__Extract to read__:
The leveling off and even decline in mortality can be entirely accounted for by frailty models in which the chance of death for all individuals in the population rises at a constant or increasing rate with age. On the other hand, mortality deceleration could also result from behavioral and physiological changes with age. Research is needed on the relative importance of compositional change vs. individual change in determining oldest-old mortality patterns.

5.3 Induced Demographic Schedules

A key construct underlying evolutionary theory is the Lotka equation, which determines the growth rate of a population or the spread of an advantageous mutation (Charlesworth 1994). The simplistic assumption in the Lotka equation that fertility and survival schedules are fixed is surely wrong. Environments are uncertain and changing. An individual does not face the fixed fertility and survival schedules of stable population theory (Keyfitz 1968), but dynamically adopts alternative schedules as the environment and the individual’s capabilities change. For these and other reasons, Lotka-based theory needs re-thinking. The Lotka equation, however, does capture a fundamental insight: it is reproductive success that is optimized by evolution, not longevity. Deeper understanding of survival at older ages depends on intensified research into the interactions between fertility and survival.

6. Determinants Of Oldest-Old Mortality

Oldest-old mortality is lower for women than men, people born in this century rather than earlier, and people born in rich countries rather than poor ones. Smoking is a health hazard at all ages. Diet is important. The significance of medical treatment and other health care interventions may grow with age.

About a quarter of the variation in adult lifespans appears to be attributable to genetic variation among individuals (Vaupel et al. 1998). Several genes, including the ApoE gene, with polymorphisms that influence oldest-old mortality have been uncovered and there may be hundreds of others that substantially affect oldest-old mortality (Vaupel et al. 1998).

Research in progress suggests that an additional quarter of the variation in lifespans after age 50 may attributable to nongenetic characteristics that are more or less fixed by the time a person reaches age 50. In addition to educational achievement and socio- economic status, month of birth and mother’s and father’s age at a person’s birth influence oldest-old mortality. Women and men who have a baby in their 40s suffer lower mortality at oldest-old ages. Nutrition and infections in utero and early in life have major effects on late-life mortality (Barker 1992, Doblhammer 1999).

__What to produce__: Rewrite the paragraph of the oldest-old mortality excerpt that begins "A key construct underlying evolutionary theory" as a short bulleted list, keeping its main points.

__Raw data__:
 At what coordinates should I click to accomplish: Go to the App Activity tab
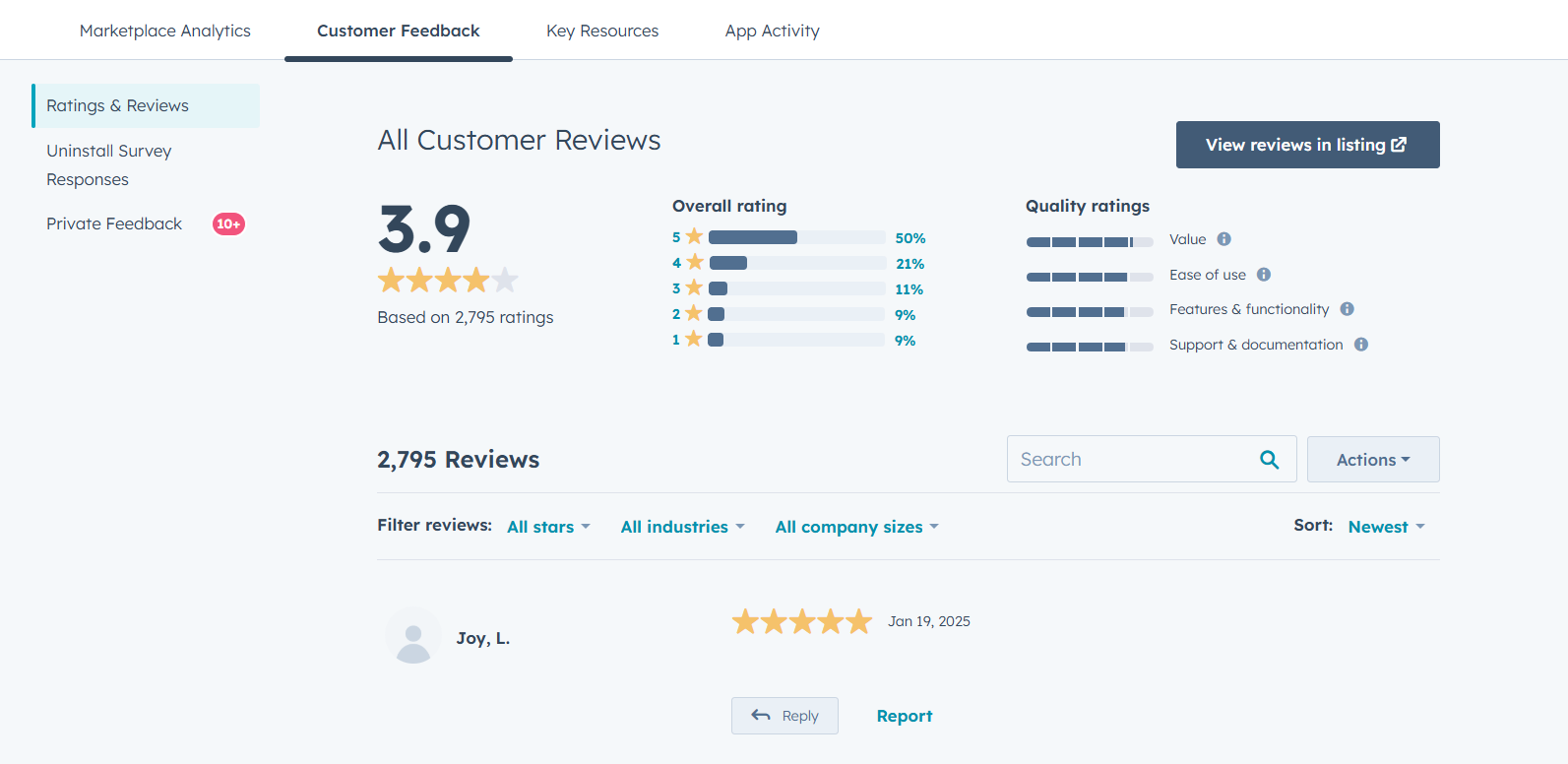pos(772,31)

--

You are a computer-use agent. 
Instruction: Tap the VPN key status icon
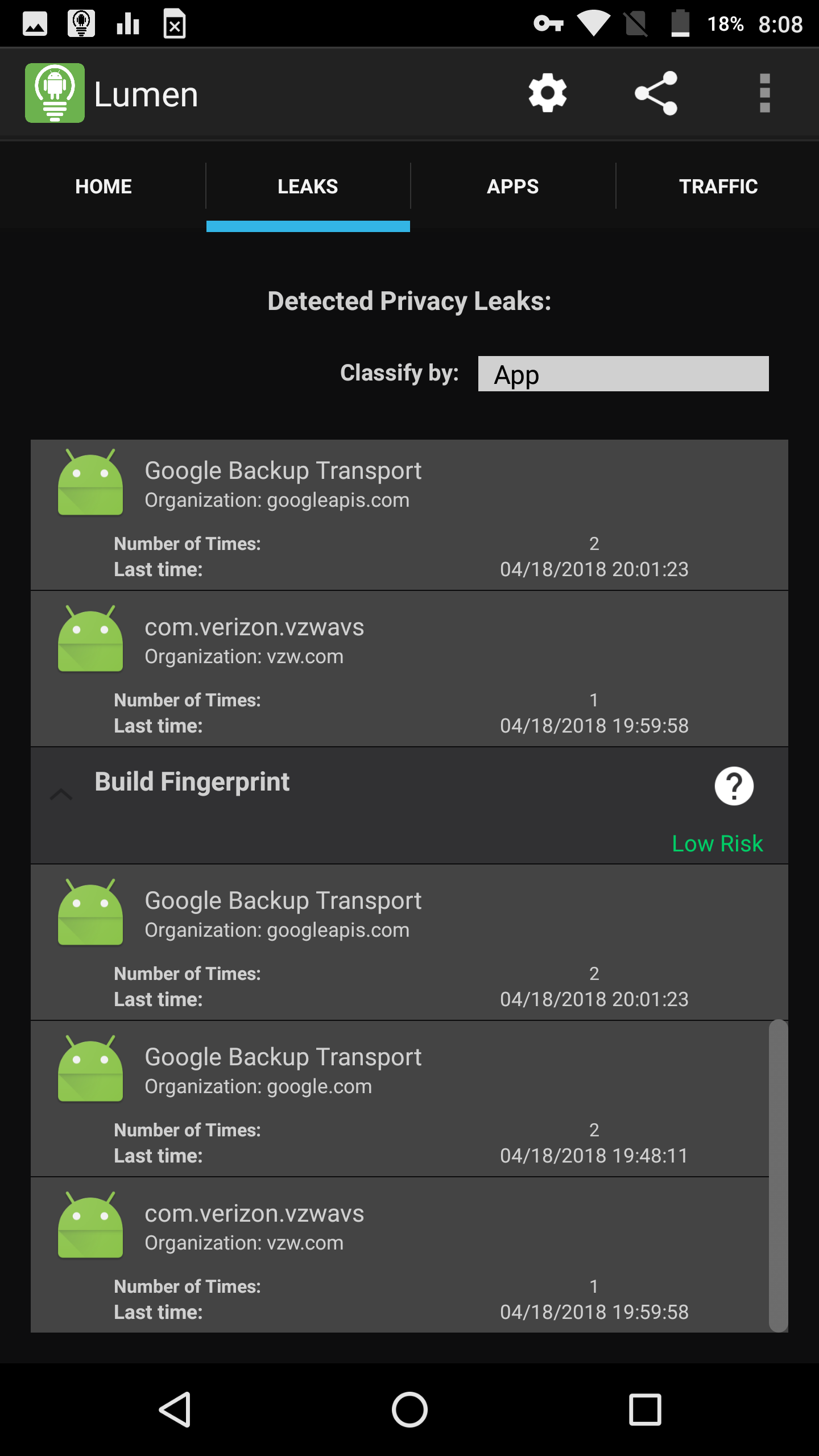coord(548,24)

--

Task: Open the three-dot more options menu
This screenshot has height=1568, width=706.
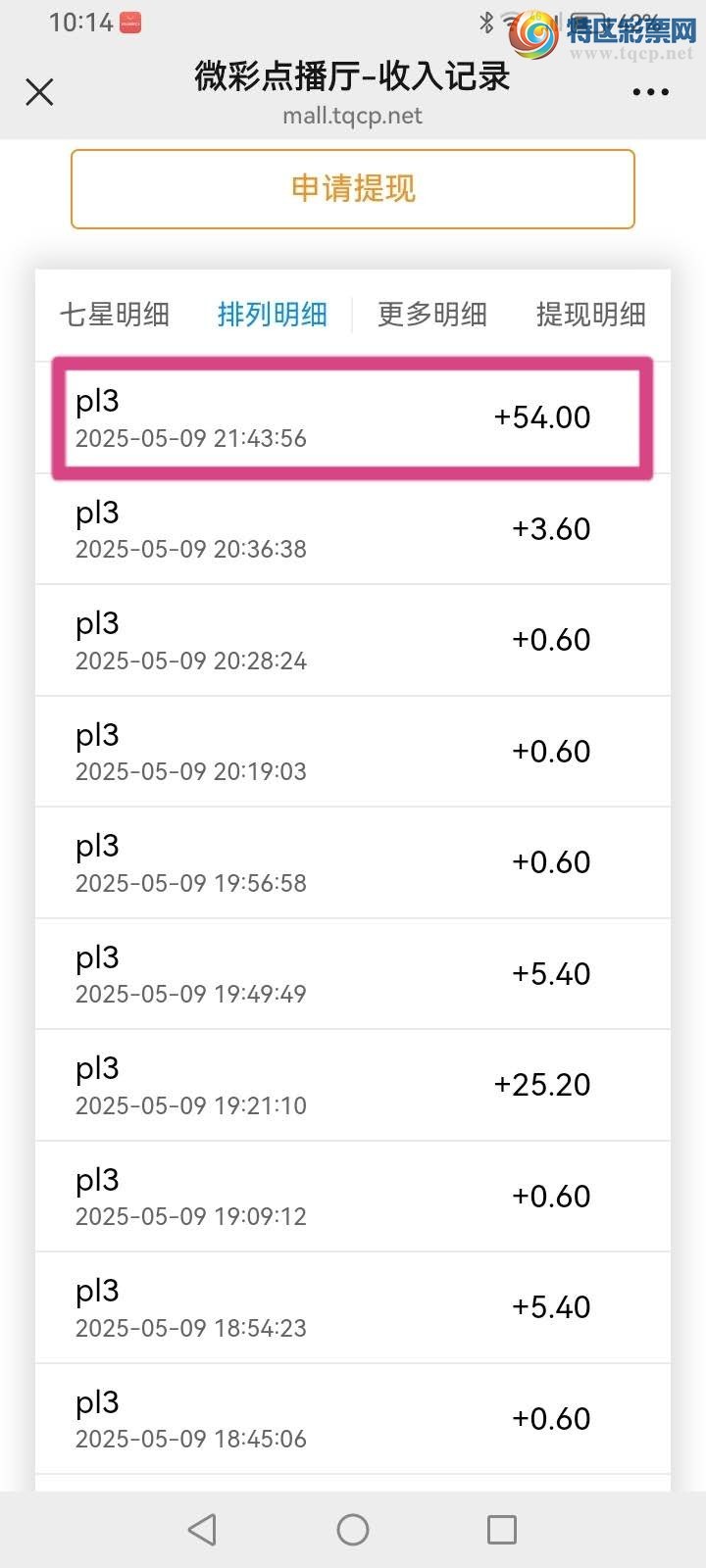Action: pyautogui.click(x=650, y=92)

__Result for this task__:
- The Lotka equation, central to evolutionary theory, determines a population's growth rate or the spread of an advantageous mutation.
- It assumes that fertility and survival schedules are fixed, which is surely wrong because environments are uncertain and changing.
- Individuals adopt alternative schedules as the environment and their capabilities change, so Lotka-based theory needs re-thinking.
- The equation does capture one fundamental insight: evolution optimizes reproductive success, not longevity.
- Deeper understanding of survival at older ages depends on more research into how fertility and survival interact.